HTML5 provides developers with many new tags, such as section, nav, article, header and footer. These tags are highly semantic and will be used frequently, but they cannot be recognized and used normally in old browsers such as IE6, IE7, IE8 and Firefox 2.
Why can't old-fashioned browsers recognize these tags?
In fact, the fault is not the browser, because this kind of tag did not exist at all in that era, so it cannot be correctly identified. This unusual tag recognition makes the DOM structure abnormal.
We have the test code as follows. It is an article content with the title and blue words, and the article content is labeled with article.
<!DOCTYPE html><html xmlns= lang=zh-CN>
<head>
<meta charset=UTF-8 />
<title>Test</title>
<style>
article{color:#06F;}
</style>
</head>
<body>
<h1>Article Title</h1>
<article>
This is the content of the article, it should be a piece of blue text. In old browsers, if you don't do hacks, an exception will be displayed.
</article>
</body>
</html>
In IE8, the following is displayed.
IE8 does not recognize the article tag, and the CSS style defined on the tag has no effect.
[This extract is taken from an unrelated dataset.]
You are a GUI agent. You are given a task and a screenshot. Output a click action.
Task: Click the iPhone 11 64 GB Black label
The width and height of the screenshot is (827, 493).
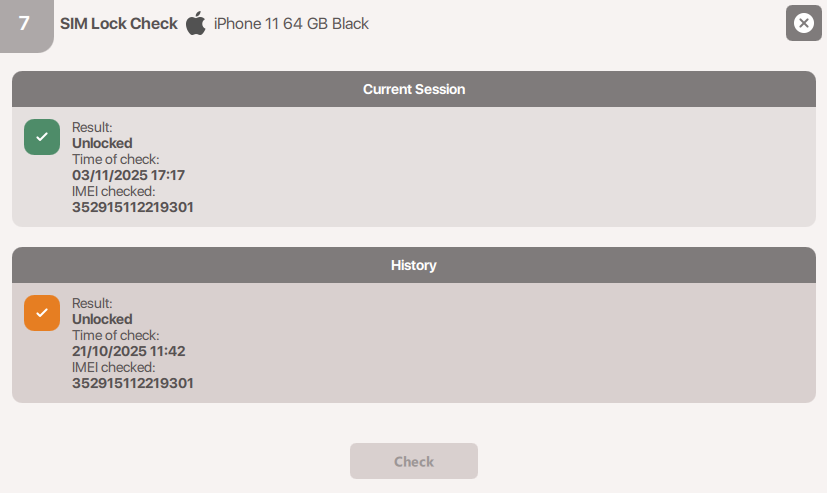tap(291, 23)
In IE8, <article> is interpreted as two empty tag elements named <article /> and</article />, which are listed as brother nodes along with the content of the article, as shown in the figure below.
How to use HTML5 tags in old browsers?
Since it cannot be used because it cannot be recognized, the solution is to make the label be identified. Fortunately, simply using document.createElement (tagName) allows the browser to recognize the tag and the CSS engine to know the existence of the tag. Suppose the <head> area of our example above is added with the following code.
<script>document.createElement('article');
</script>
The DOM explanation in IE8 will become shown in the figure below.
Naturally, the text also appears in normal blue.
Conclusion
The blog has long switched to HTML5 writing, but many users have not used the latest browser and have been using HTML4 tag sets. HTML5 has many tags that are semantic and practical. I have also started to try some commonly used tags, and now I use article and time tags.